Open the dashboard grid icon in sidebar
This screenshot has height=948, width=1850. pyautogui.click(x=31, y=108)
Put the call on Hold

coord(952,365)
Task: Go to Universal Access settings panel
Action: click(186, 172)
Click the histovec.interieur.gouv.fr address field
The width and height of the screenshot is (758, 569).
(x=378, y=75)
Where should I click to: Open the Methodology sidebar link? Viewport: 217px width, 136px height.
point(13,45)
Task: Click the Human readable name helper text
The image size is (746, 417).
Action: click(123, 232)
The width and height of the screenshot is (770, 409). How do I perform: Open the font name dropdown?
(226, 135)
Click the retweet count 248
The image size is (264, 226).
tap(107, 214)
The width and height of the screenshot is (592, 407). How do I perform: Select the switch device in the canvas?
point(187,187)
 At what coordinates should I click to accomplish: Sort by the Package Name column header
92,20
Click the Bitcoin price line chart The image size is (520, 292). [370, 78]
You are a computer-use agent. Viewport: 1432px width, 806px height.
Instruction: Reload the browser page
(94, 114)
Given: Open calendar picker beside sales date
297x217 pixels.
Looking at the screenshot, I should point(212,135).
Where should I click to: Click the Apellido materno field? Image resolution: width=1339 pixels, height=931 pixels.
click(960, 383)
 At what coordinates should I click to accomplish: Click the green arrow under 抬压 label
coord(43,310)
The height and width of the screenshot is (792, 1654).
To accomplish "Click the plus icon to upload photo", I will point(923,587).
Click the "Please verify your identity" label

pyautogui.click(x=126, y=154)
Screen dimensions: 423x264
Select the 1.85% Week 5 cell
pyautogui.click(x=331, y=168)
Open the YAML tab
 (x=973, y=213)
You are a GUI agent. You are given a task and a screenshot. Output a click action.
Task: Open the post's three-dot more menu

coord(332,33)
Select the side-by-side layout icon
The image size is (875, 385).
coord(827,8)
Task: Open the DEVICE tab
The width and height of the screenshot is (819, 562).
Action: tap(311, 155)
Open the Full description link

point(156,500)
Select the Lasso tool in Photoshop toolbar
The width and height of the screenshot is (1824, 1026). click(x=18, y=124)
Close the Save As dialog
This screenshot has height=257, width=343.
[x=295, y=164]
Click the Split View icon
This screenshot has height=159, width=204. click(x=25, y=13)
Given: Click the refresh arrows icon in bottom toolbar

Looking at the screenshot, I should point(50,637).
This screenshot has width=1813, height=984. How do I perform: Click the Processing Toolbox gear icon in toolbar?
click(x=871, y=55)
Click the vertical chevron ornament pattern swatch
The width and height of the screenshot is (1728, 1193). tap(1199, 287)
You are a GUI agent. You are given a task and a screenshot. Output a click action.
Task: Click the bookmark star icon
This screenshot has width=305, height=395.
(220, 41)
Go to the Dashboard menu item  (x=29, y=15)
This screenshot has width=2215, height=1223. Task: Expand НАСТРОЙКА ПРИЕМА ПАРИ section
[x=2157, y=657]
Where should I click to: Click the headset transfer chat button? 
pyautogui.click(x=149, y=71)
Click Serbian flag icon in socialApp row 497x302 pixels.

- Task directions:
Copy all the rows above verbatim, one line at a time.

- Completed task:
Open the dashboard grid icon in sidebar
This screenshot has height=948, width=1850. pyautogui.click(x=31, y=108)
Put the call on Hold

coord(952,365)
Task: Go to Universal Access settings panel
Action: click(186, 172)
Click the histovec.interieur.gouv.fr address field
The width and height of the screenshot is (758, 569).
(x=378, y=75)
Where should I click to: Open the Methodology sidebar link? Viewport: 217px width, 136px height.
point(13,45)
Task: Click the Human readable name helper text
The image size is (746, 417).
Action: click(123, 232)
The width and height of the screenshot is (770, 409). How do I perform: Open the font name dropdown?
(226, 135)
Click the retweet count 248
The image size is (264, 226).
tap(107, 214)
The width and height of the screenshot is (592, 407). How do I perform: Select the switch device in the canvas?
point(187,187)
 At what coordinates should I click to accomplish: Sort by the Package Name column header
92,20
Click the Bitcoin price line chart The image size is (520, 292). [370, 78]
You are a computer-use agent. Viewport: 1432px width, 806px height.
Instruction: Reload the browser page
(94, 114)
Given: Open calendar picker beside sales date
297x217 pixels.
Looking at the screenshot, I should point(212,135).
Where should I click to: Click the Apellido materno field? Image resolution: width=1339 pixels, height=931 pixels.
click(960, 383)
 At what coordinates should I click to accomplish: Click the green arrow under 抬压 label
coord(43,310)
The height and width of the screenshot is (792, 1654).
To accomplish "Click the plus icon to upload photo", I will point(923,587).
Click the "Please verify your identity" label

pyautogui.click(x=126, y=154)
Screen dimensions: 423x264
Select the 1.85% Week 5 cell
pyautogui.click(x=331, y=168)
Open the YAML tab
 (x=973, y=213)
You are a GUI agent. You are given a task and a screenshot. Output a click action.
Task: Open the post's three-dot more menu

coord(332,33)
Select the side-by-side layout icon
The image size is (875, 385).
coord(827,8)
Task: Open the DEVICE tab
The width and height of the screenshot is (819, 562).
Action: tap(311, 155)
Open the Full description link

point(156,500)
Select the Lasso tool in Photoshop toolbar
The width and height of the screenshot is (1824, 1026). click(x=18, y=124)
Close the Save As dialog
This screenshot has height=257, width=343.
[x=295, y=164]
Click the Split View icon
This screenshot has height=159, width=204. click(x=25, y=13)
Given: Click the refresh arrows icon in bottom toolbar

Looking at the screenshot, I should point(50,637).
This screenshot has width=1813, height=984. How do I perform: Click the Processing Toolbox gear icon in toolbar?
click(x=871, y=55)
Click the vertical chevron ornament pattern swatch
The width and height of the screenshot is (1728, 1193). tap(1199, 287)
You are a GUI agent. You are given a task and a screenshot. Output a click action.
Task: Click the bookmark star icon
This screenshot has width=305, height=395.
(220, 41)
Go to the Dashboard menu item  (x=29, y=15)
This screenshot has width=2215, height=1223. Task: Expand НАСТРОЙКА ПРИЕМА ПАРИ section
[x=2157, y=657]
Where should I click to: Click the headset transfer chat button? 
pyautogui.click(x=149, y=71)
Click Serbian flag icon in socialApp row 497x302 pixels.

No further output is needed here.